Information shown:
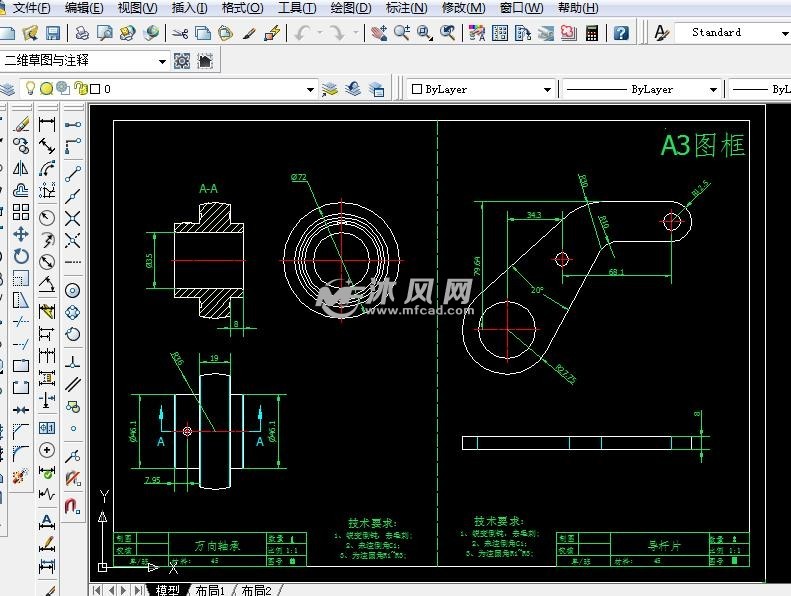Open the calculator icon in toolbar
The width and height of the screenshot is (791, 596).
pos(593,33)
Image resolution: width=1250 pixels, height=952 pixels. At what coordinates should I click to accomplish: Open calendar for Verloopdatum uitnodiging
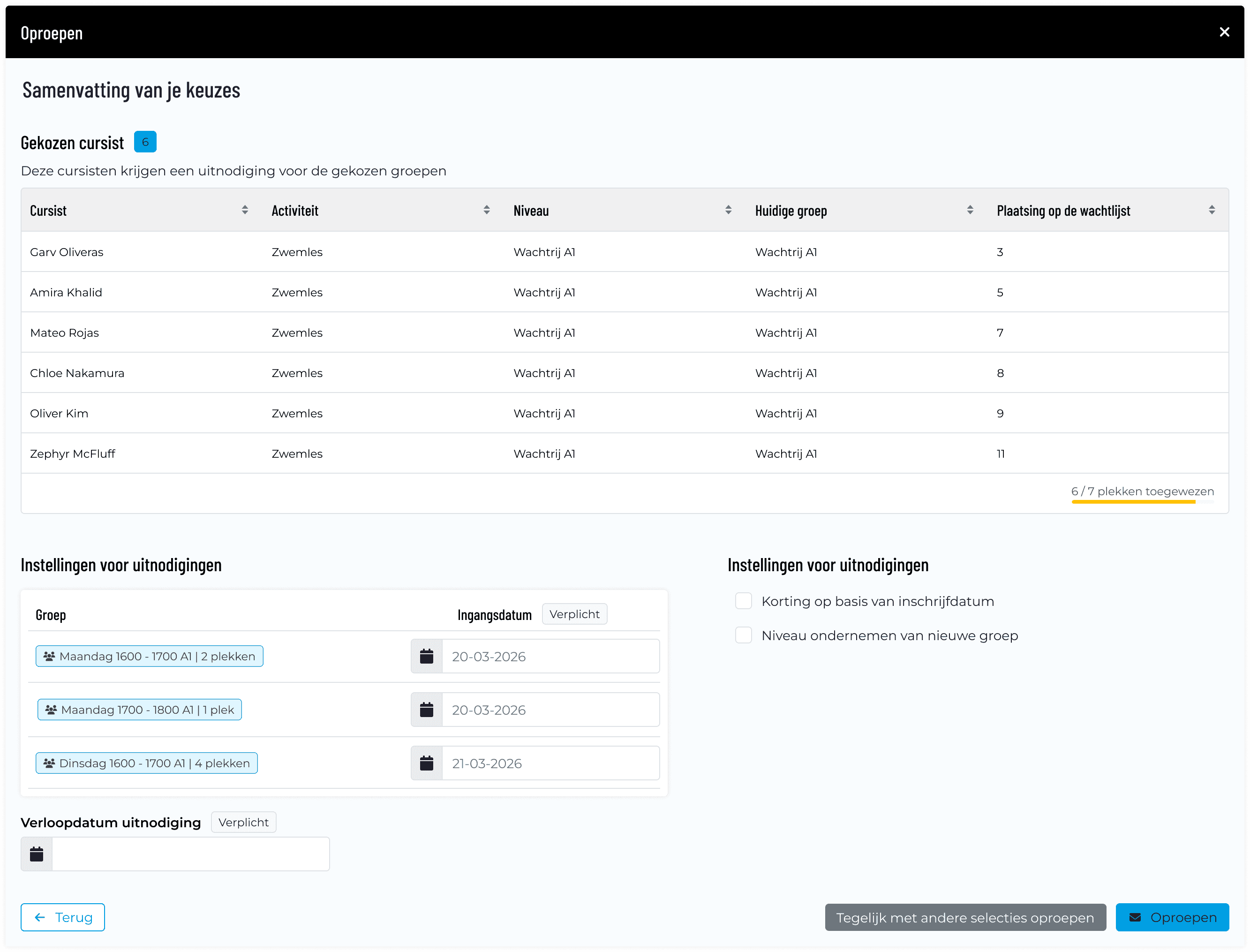click(37, 854)
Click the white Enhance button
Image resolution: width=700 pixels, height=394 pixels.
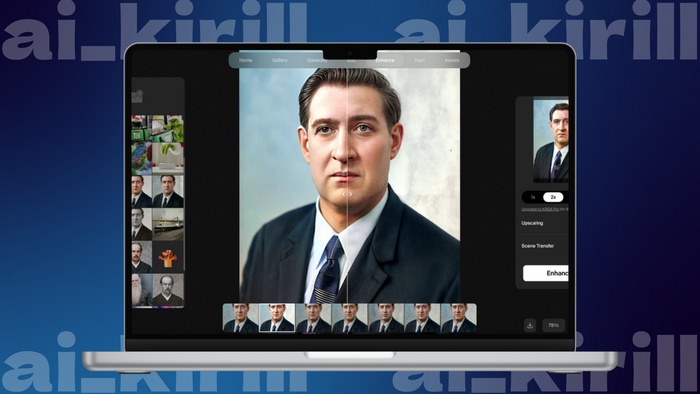[x=546, y=273]
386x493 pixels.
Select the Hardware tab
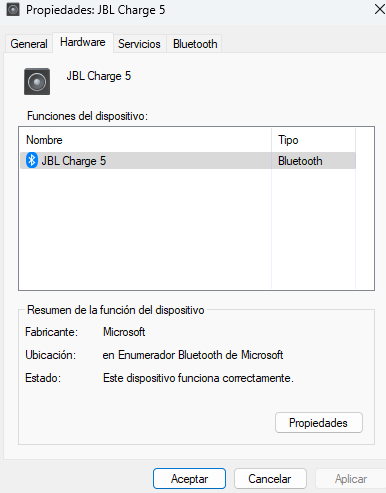[x=83, y=42]
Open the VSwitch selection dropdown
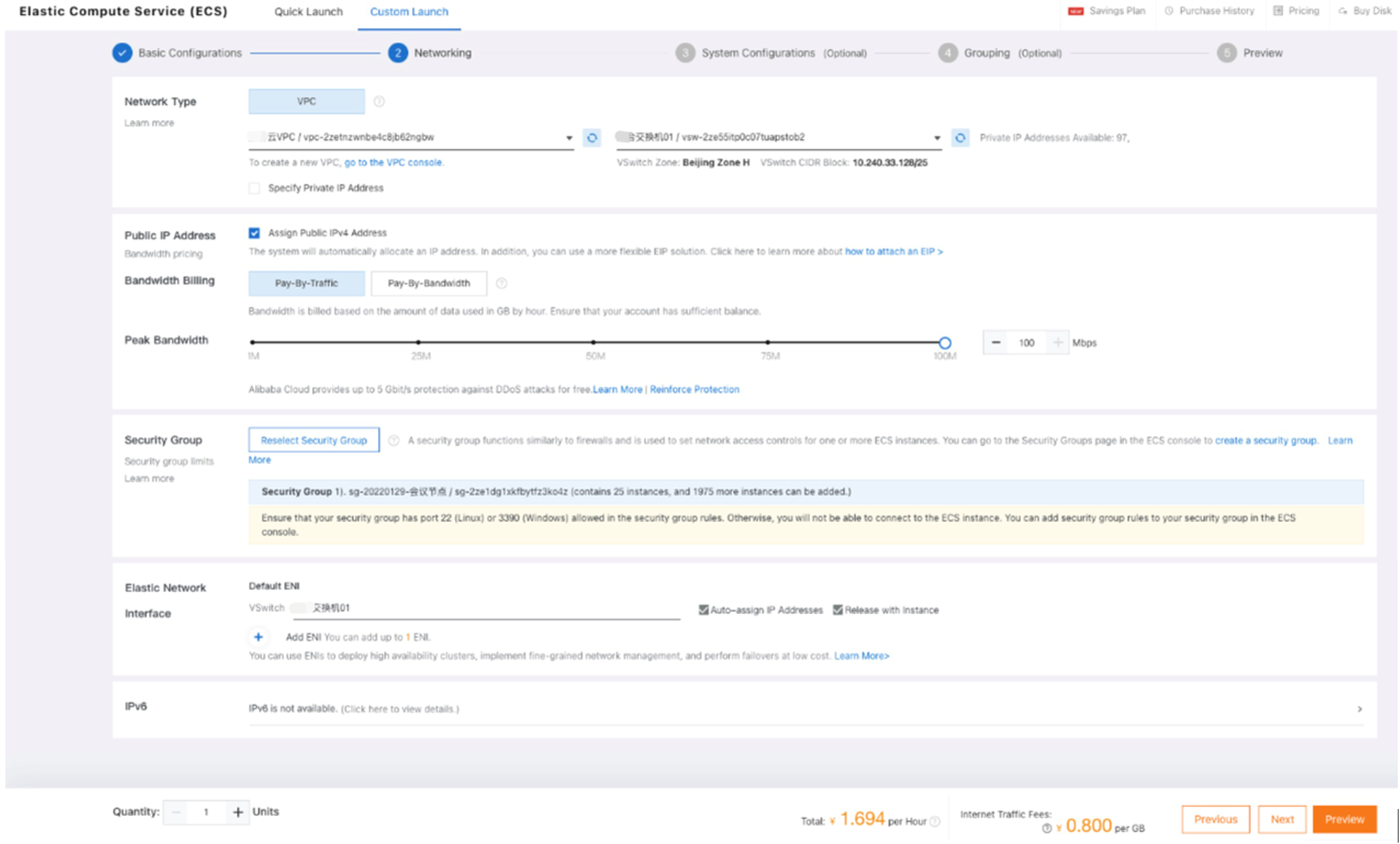The width and height of the screenshot is (1400, 844). coord(936,137)
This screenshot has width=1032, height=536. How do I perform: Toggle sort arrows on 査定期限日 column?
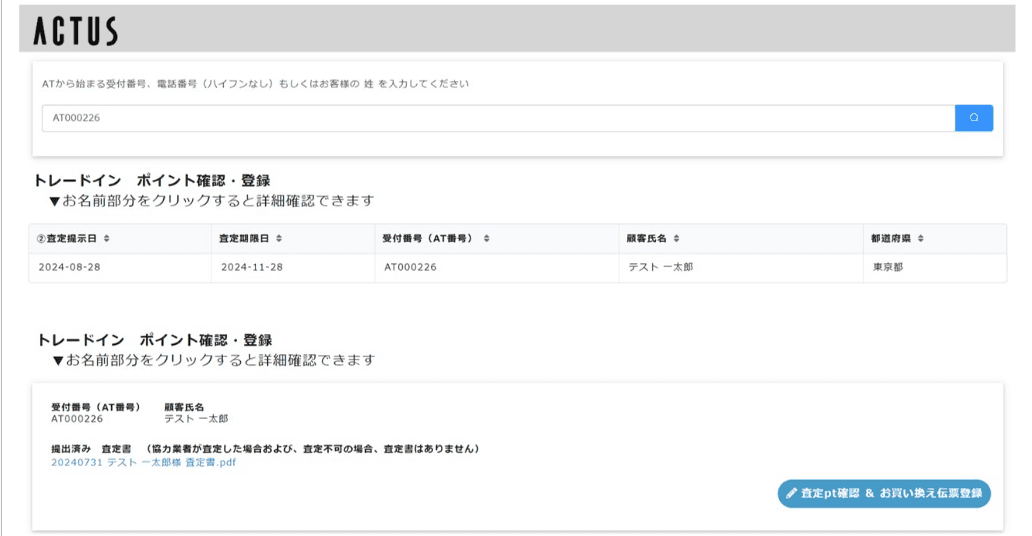coord(279,239)
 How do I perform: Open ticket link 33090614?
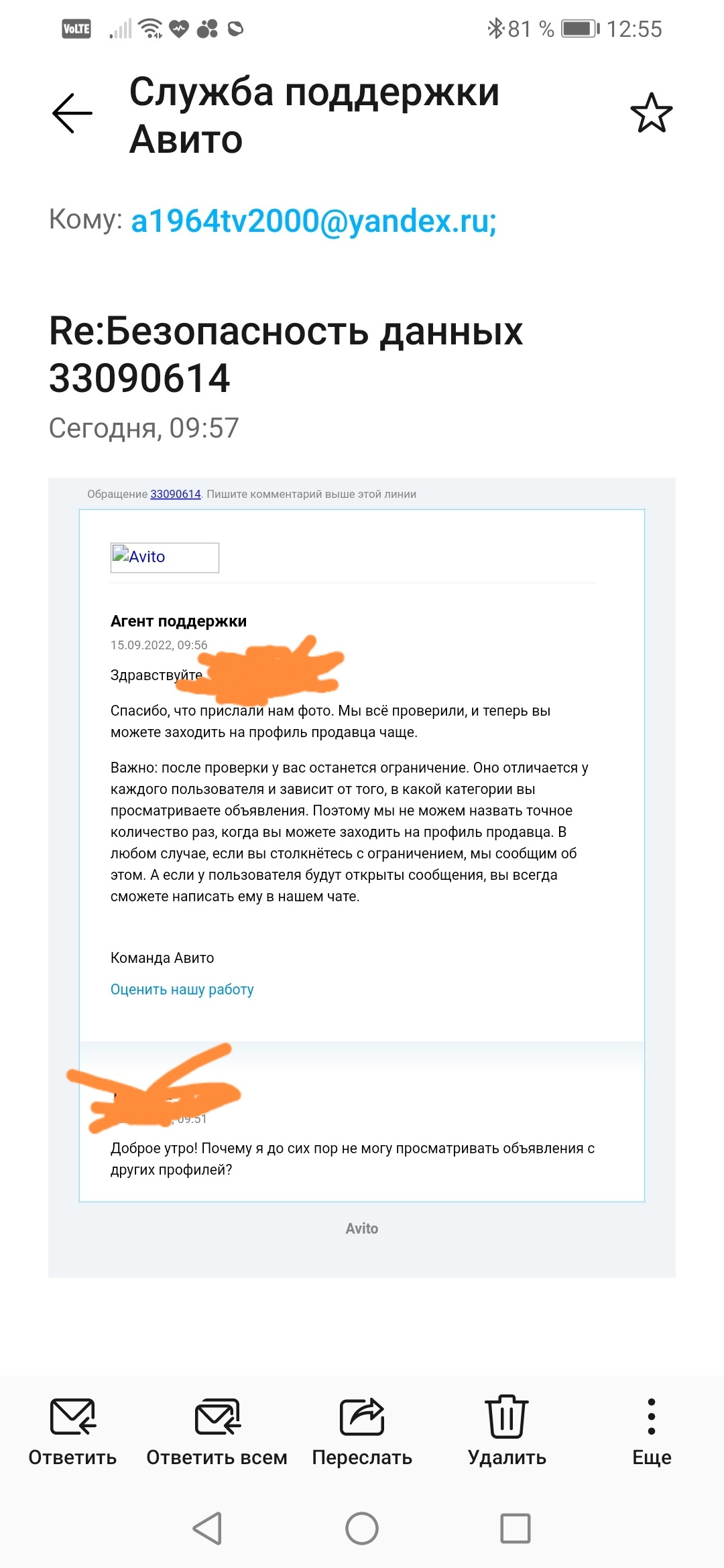tap(176, 495)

Problem to work on:
Rewrite every row above with "dropdown" changed to "drop-down list" wherever it occurs, keeping everything else the same. Leave the pictures out.

Exercise answer:
Open the calculator icon in toolbar
The width and height of the screenshot is (791, 596).
pos(593,33)
Image resolution: width=1250 pixels, height=952 pixels. At what coordinates should I click to accomplish: Open calendar for Verloopdatum uitnodiging
click(37, 854)
Click the white Enhance button
Image resolution: width=700 pixels, height=394 pixels.
[x=546, y=273]
386x493 pixels.
Select the Hardware tab
[x=83, y=42]
Open the VSwitch selection drop-down list
The width and height of the screenshot is (1400, 844). coord(936,137)
This screenshot has width=1032, height=536. How do I perform: Toggle sort arrows on 査定期限日 column?
coord(279,239)
 How do I perform: Open ticket link 33090614?
tap(176, 495)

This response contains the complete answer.